= Weight loss camp =

Residential program for weight management

A fat camp, weight loss camp, or fat farm is a type of residential program where people who are overweight or obese go to attempt to lose weight through exercise and lifestyle changes.

==Overview==
One goal of weight loss camps is to help the guests lose weight.

Some programs not only focus on weight loss, but on changing behavior through a combination of training on self-regulatory behaviors and cognitive-behavioral therapy (CBT), as well as maintaining weight loss after campers return home. Some experts believe these are key elements of an effective program.
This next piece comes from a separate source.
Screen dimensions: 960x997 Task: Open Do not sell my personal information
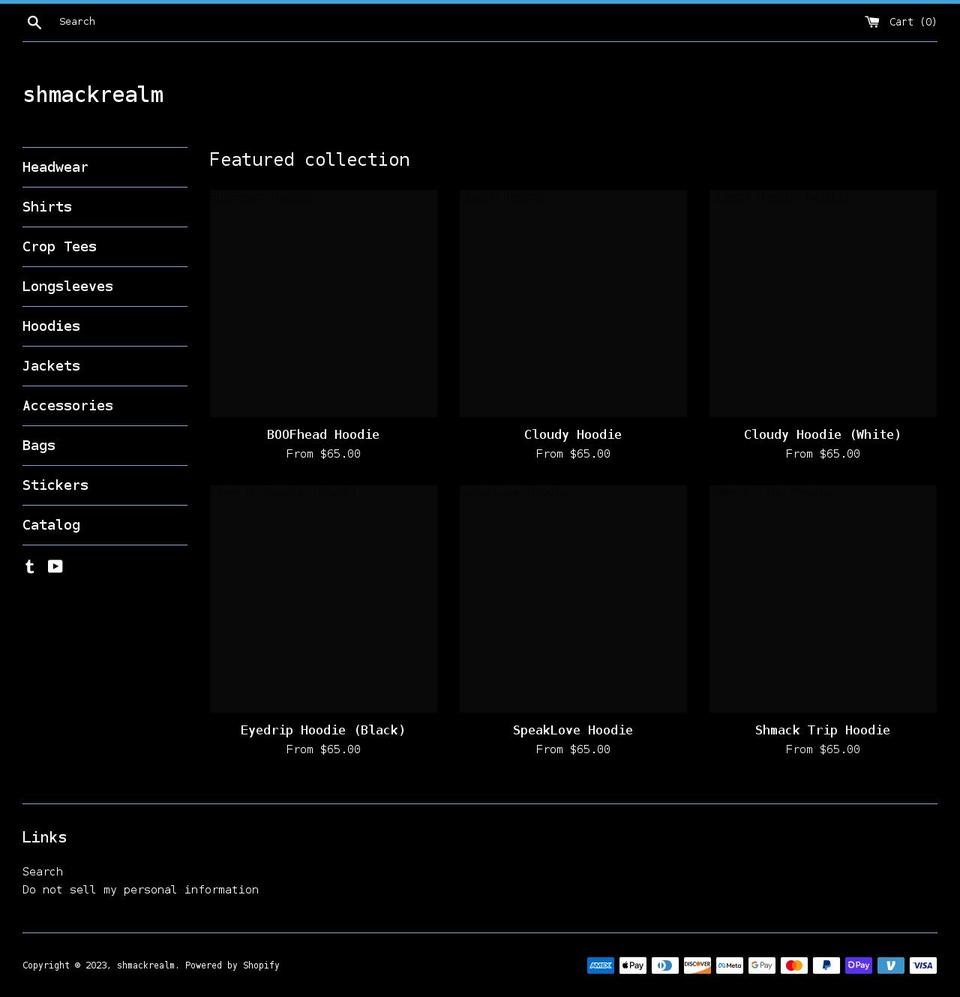140,889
One study found that adolescents reported decreased body shape dissatisfaction and increased self-esteem immediately after losing weight at a weight loss camp. These improvements were directly related to the amount of weight lost, with the greatest benefit to those adolescents who lost the most weight.

==In popular culture==
Multiple films and television shows have featured or mentioned programs such as these, including:

===Films===
- Fat Camp: An MTV Docs Movie Presentation (2006), a documentary television film about five teens at a camp called Camp Pocono Trails (CPT), in the Pocono Mountains in Northeastern Pennsylvania.
- Heavyweights (1995), an American comedy film centered around a camp for kids that is taken over by a fitness guru. It was inspired by Camp Shane.
- The Goonies (1985), While being interrogated by the film's antagonists, Chunk confesses he was kicked out of a fat camp for going on a feeding frenzy during lunch.

===Television===
- Multiple episodes of Friends mention that Monica Geller, who used to be overweight before the beginning of the show, went to fat camp in her youth.
- "Fat Camp" (South Park), season 4, episode 15 of the animated television series South Park, original airdate December 6, 2000: in the episode, Cartman is sent to lose weight at a fat camp where he discovers a different way to earn money.
- In 2002, Camp Shane was featured in an MTV True Life episode called "I'm Going to Fat Camp".
- The Biggest Loser, a reality television format which started with the American TV series The Biggest Loser in 2004, which centers on overweight and obese participants competing against each other to lose the highest percentage of weight (or most weight) to become the "biggest loser".
- Huge is an American fictional TV series that aired in 2010, starring Nikki Blonsky as a teenager who is sent to a weight loss camp against her will. It was developed by Winnie Holzman and Savannah Dooley.
- Heavy is an American documentary series that aired on A&E. The series is filmed at the Hilton Head Health Wellness Resort and chronicles the weight loss efforts of people with severe obesity. It ran for one season, from January 17 to April 4, 2011.
- Killer Queen (Family Guy) Season 10, Episode 16 of the animated FOX sitcom Family Guy, Peter and Chris Griffin attend a weight loss camp, but when some other campers are found dead, the blame falls on Lois Griffin's brother, Patrick Pewterschmit, as he was imprisoned for the murder of obese people.
- One of the suspects in the first episode of Columbo season 3 ("Lovely but Lethal") runs a fat farm, which is presented in the episode as a kind of cult.